▶ What the exercise asks
Write again exactly the lines in the listing below, starting at the line with "Viewport: 500px width, 241px height." and ending at the line with "Task: Click the battery charging status icon", both included. Pictures are not copied.

▶ Input for this task
______________________________

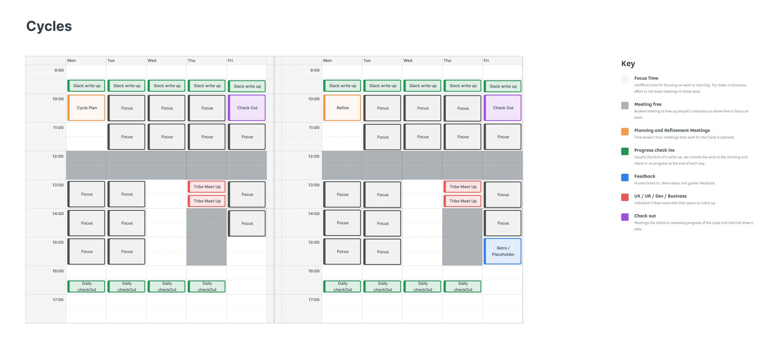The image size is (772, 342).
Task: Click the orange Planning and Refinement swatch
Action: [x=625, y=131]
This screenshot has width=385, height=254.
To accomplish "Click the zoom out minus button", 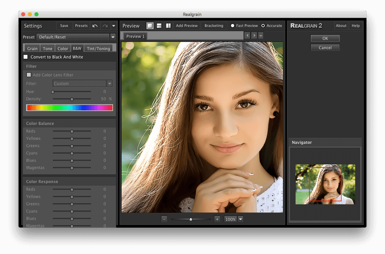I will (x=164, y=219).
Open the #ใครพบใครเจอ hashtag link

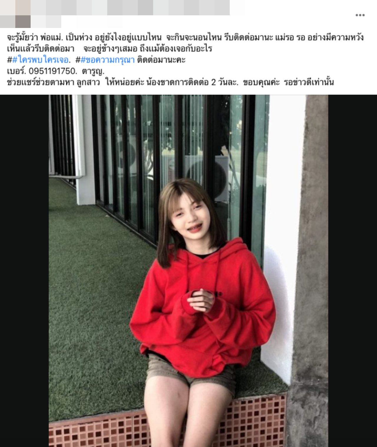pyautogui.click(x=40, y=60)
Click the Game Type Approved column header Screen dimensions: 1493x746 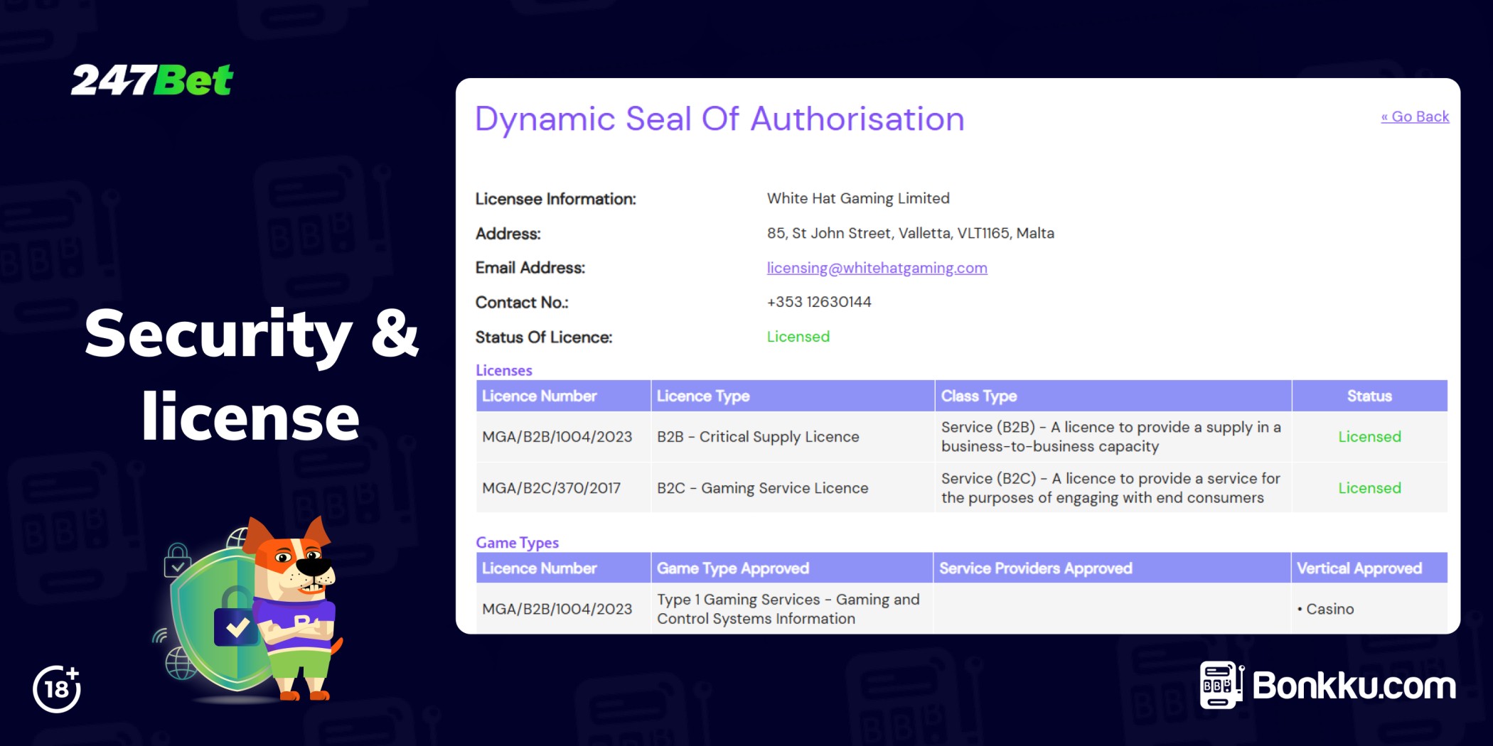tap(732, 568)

______________________________

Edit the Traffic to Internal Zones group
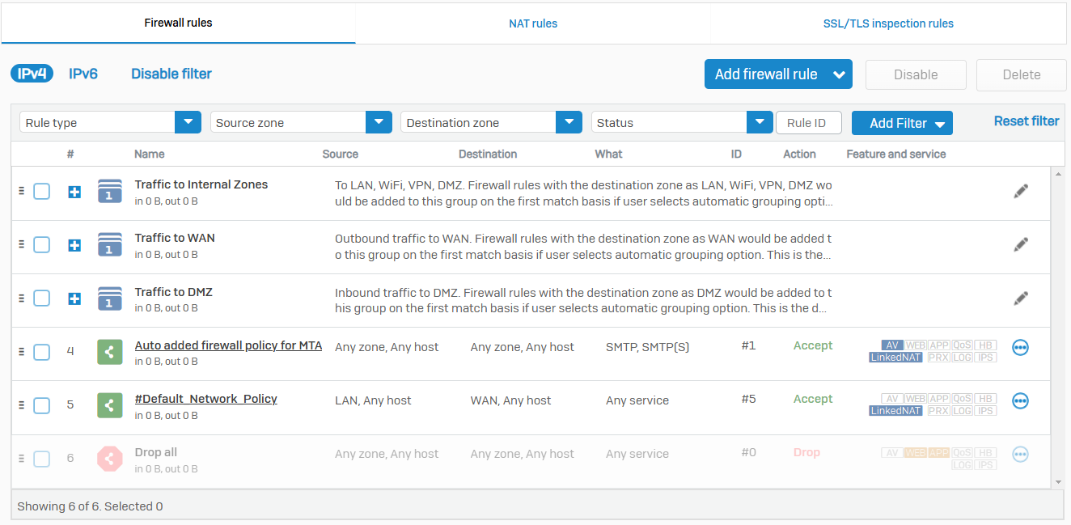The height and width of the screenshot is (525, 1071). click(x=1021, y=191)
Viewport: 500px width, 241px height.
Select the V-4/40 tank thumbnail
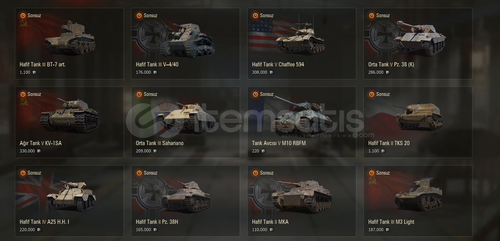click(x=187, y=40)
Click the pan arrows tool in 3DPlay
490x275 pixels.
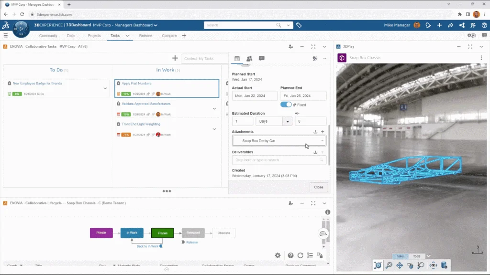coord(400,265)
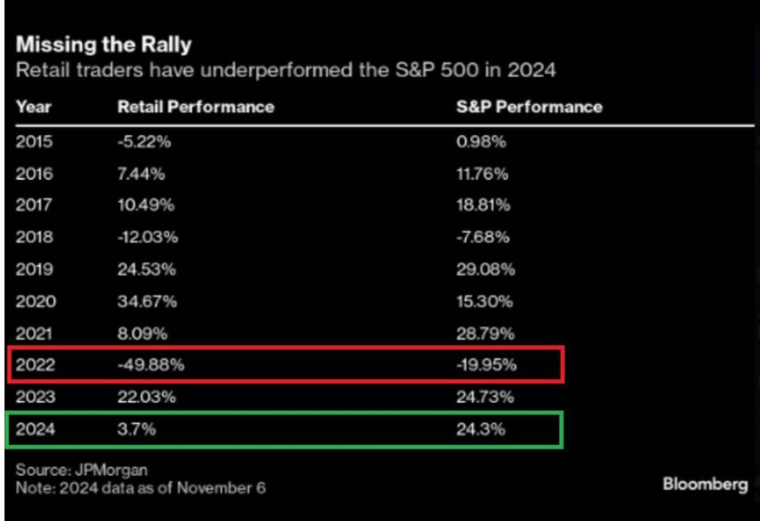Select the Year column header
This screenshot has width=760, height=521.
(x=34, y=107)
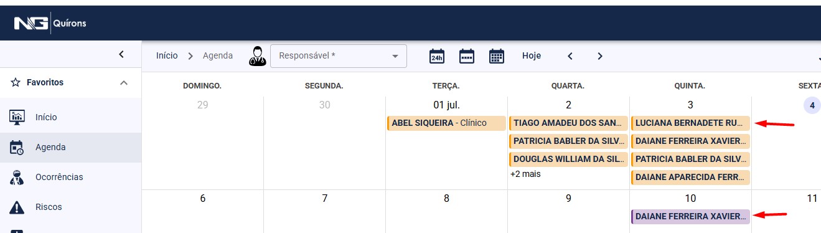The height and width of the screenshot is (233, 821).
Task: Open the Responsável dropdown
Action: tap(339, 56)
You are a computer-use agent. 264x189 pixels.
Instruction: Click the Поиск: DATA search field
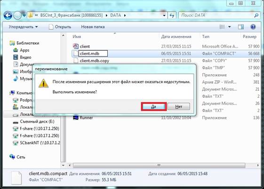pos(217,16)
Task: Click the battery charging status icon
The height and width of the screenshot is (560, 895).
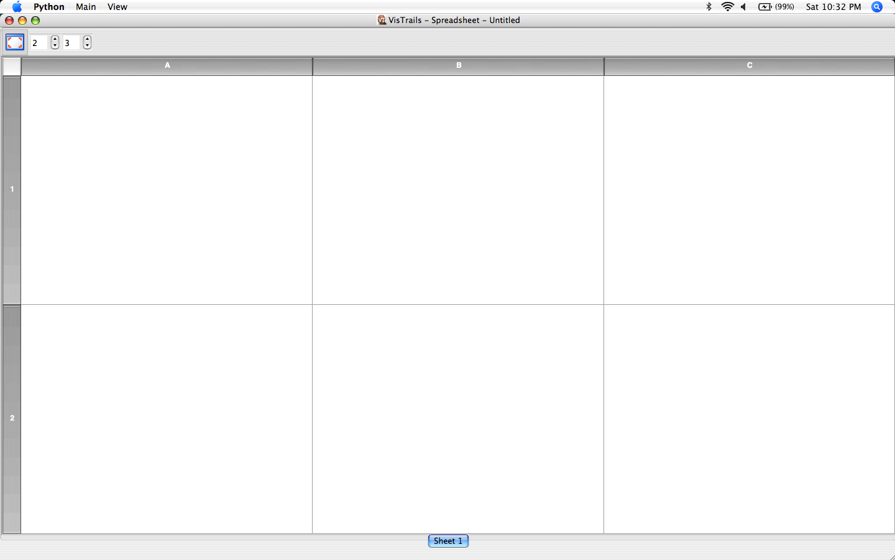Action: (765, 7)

______________________________

▶ Task answer
Viewport: 500px width, 241px height.
Select the V-4/40 tank thumbnail
click(x=187, y=40)
Click the pan arrows tool in 3DPlay
490x275 pixels.
coord(400,265)
Select the Year column header
This screenshot has width=760, height=521.
(x=34, y=107)
The height and width of the screenshot is (233, 821).
Task: Open the Responsável dropdown
Action: tap(339, 56)
You are a computer-use agent. 264x189 pixels.
Instruction: Click the Поиск: DATA search field
pos(217,16)
Task: Click the battery charging status icon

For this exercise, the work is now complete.